For educators the point of all of this is absolutely clear. I’m convinced that in the days ahead- students must be taught that all actions on this planet, whether physical or social, are inextricably interlocked. And I believe that international education which underscores the rule of law must be aggressively preserved. Well to be precise, I must confess that international education may not quite be the term. Students must consider not just the relationships of nations. They must also focus on the agenda of humanity itself.

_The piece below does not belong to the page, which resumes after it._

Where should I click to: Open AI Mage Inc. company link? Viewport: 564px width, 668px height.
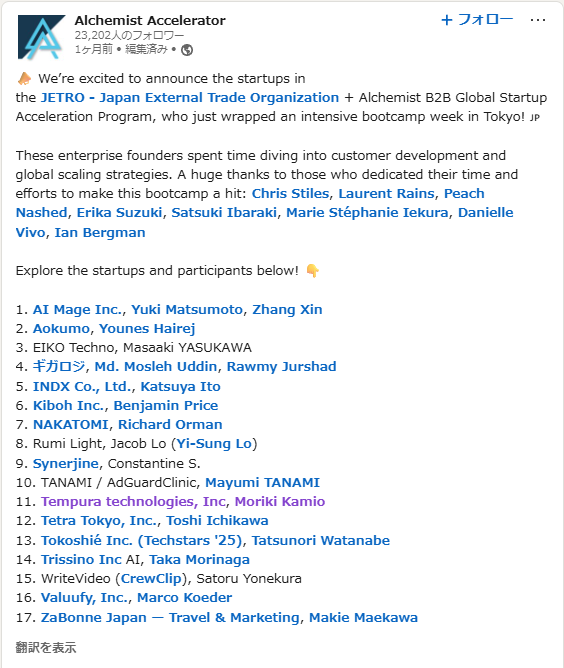(x=78, y=309)
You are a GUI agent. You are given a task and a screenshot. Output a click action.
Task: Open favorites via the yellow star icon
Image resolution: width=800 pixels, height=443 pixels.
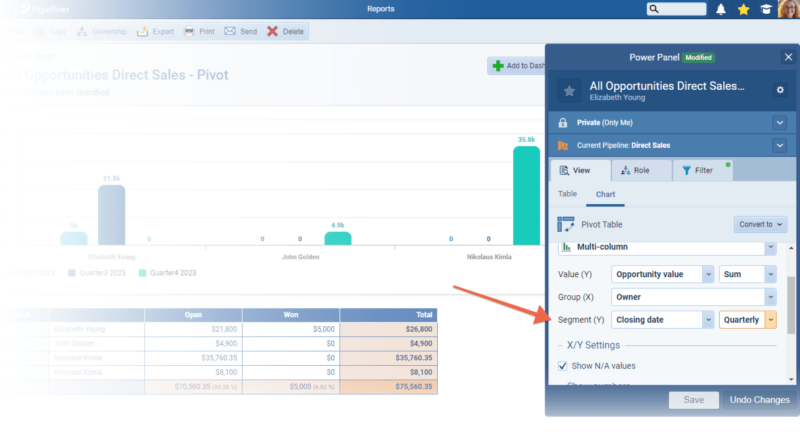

Throughout the speech, Boyer gives numerous examples to show the need for students to understand their connection or lack of connection with the rest of the world, and the implications of these realities. In other words, if we learn from our connections with others, we can work together to provide a sustainable and civil global community. Thus we must ask questions such as, where will we get our food? How can our energy be equally shared? Can we have a balance between the population and the life support system of the earth? Boyer demonstrates the importance of this issue of connectivity simply through the title of this speech, “Educating for Survival.”
Therefore, today’s post demonstrates Ernie Boyer’s more philosophical thoughts on education and the seriousness with which he associated education with the world in which we live.